Si registrano le prime reazioni dell’industria e della distribuzione. “In un quadro così critico l’aumento dell’Iva allontanerebbe in modo drammatico qualsiasi prospettiva di ripresa”, rileva Luigi Bordoni, presidente di Centromarca, “traducendosi in aumento dell’inflazione, riduzione del potere d’acquisto delle famiglie e ulteriore accelerazione del calo della domanda interna. Senza peraltro determinare benefici in termini di gettito fiscale, perché gli effetti negativi sulla domanda si tradurrebbero in minori introiti per lo Stato. Com’è già successo nel 2011 con l’incremento di un punto dell’aliquota del 20%”.

“Opzioni alternative ci sono – spiega Bordoni - e le abbiamo più volte indicate. Bisogna agire con coraggio e decisione sulle liberalizzazioni, perché le spese obbligate delle famiglie (luce, gas, acqua, servizi finanziari, carburanti...) in questi anni hanno registrato una crescita incontrollata. Chiediamo al Governo Letta e alle forze politiche una forte convergenza in questa direzione. Servono inoltre interventi drastici di riduzione della spesa pubblica improduttiva, che determinerebbero effetti di correzione strutturale dei conti pubblici, duraturi e utili per il Paese”.

 

Dura la posizione di Confimprese. «Le nostre  aziende – dichiara il presidente, Mario Resca – non prevedono un ritocco immediato dei prezzi al consumo e quindi questo comporta accollarsi i costi derivanti dall’aumento dell’aliquota. Per fare esempi concreti, nelle calzature per un’azienda di grandi dimensioni con circa 600 punti vendita in Italia e un fatturato di oltre 200 milioni significa perdere 1 milione di euro a stagione, ossia 2 milioni l’anno. Nell’abbigliamento per un’azienda di pari dimensioni e fatturato, la perdita si fa più pesante e arriva fino all’1% sui margini. In ogni caso, per non gravare sul consumatore, le nostre imprese bloccheranno i prezzi fino alla fine del 2013, mentre per il 2014 i listini dei nuovi prodotti saranno leggermente ritoccati per contenere le perdite, con un evidente ulteriore danno per le famiglie».

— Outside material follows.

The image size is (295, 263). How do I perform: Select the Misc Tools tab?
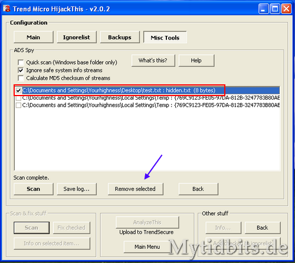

Da tre anni – rincara Centromarca -  i consumi sono in regressione. A giugno 2013, rispetto allo stesse mese dell’anno precedente, i prodotti alimentari hanno segnato un calo del 2,9% e il non alimentare una flessione del 3,1. Su base annua il calo complessivo è del 3%, con una flessione dell’1,8 per l’alimentare e del 3,5 per il non food.